Fig. 1. CpG-rich DMRs are highly enriched in regions with high GC content.

(A) Percentage of DMRs between CRC tissue and healthy plasma in different genomic regions. More than 40% of DMRs lie in CpG-rich CGIs. (B) Proportion of DMRs and Illumina 450K Methylation Array probes in CGI with respect to the genomic distribution. Forty-three percent of DMRs and 30% of Illumina 450K methylation array probes lie in 0.76% of the genome. (C) Relationship between GC content and number of CpGs in 0.5 million randomly generated 200-bp fragments from the human genome. Fragments with high GC content also contain more CpG within each fragment. (D) Number of DMRs of different cancers detected per 1000 fragments using different GC-content thresholds. COAD, colorectal adenocarcinoma; BRCA, breast invasive carcinoma; LUAD, lung adenocarcinoma; KIRC, kidney renal clear cell carcinoma; UCEC, uterine corpus endometrial carcinoma.
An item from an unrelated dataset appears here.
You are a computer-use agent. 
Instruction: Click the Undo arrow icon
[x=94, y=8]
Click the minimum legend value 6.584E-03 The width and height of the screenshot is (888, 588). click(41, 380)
Fragments above 0.6 GC content contain nearly eightfold more DMRs across different cancers. (E) Workflow of Heatrich-BS to select for GC-rich fragments. GC-poor fragments are denatured by heat, and intact GC-rich fragments are selected by Y-adapter ligation. (F) Trend of GC content and read enrichment at CGI over a range of temperatures. Optimal enrichment is achieved at 88°C.